Andrew Lavoott Bluestone, New York, for appellant.
Rivkin Radler LLP, Uniondale (Cheryl F. Korman of counsel), for respondents.
Manzanet–Daniels, J.P., Gische, Gesmer, Singh, Moulton, JJ.
Judgment, Supreme Court, New York County (Kathryn E. Freed, J.), entered April 3, 2018, dismissing the complaint, pursuant to an order, same court and Justice, entered March 15, 2018, which granted defendants' motion to dismiss the complaint, unanimously affirmed, with costs.

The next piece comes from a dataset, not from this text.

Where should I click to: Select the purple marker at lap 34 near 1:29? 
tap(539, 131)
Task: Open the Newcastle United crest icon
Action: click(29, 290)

The retainer agreement entered into by plaintiff and defendant law firm constitutes documentary evidence which utterly refutes plaintiff's claims (see generally Leon v. Martinez , 84 N.Y.2d 83, 88, 614 N.Y.S.2d 972, 638 N.E.2d 511 [1994] ; CPLR 3211[a][1] ). The scope of services defendant was to provide plaintiff in connection with her purchase of a condominium unit was clearly limited by the retainer agreement. The retainer agreement enumerated the legal services defendants would provide including the review, preparation, and/or negotiation of specific documents related to the closing and the investigation and analysis of issues relating to title. Plaintiff's allegation that the agreement required defendants to manage all aspects of the purchase including advising on inspections for safety, quality of renovation and environmental issues is without merit. These duties are outside the scope of the retainer (see AmBase Corp. v. Davis Polk & Wardwell , 8 N.Y.3d 428, 435, 834 N.Y.S.2d 705, 866 N.E.2d 1033 [2007] ). Thus, plaintiff cannot maintain a legal malpractice claim against defendants.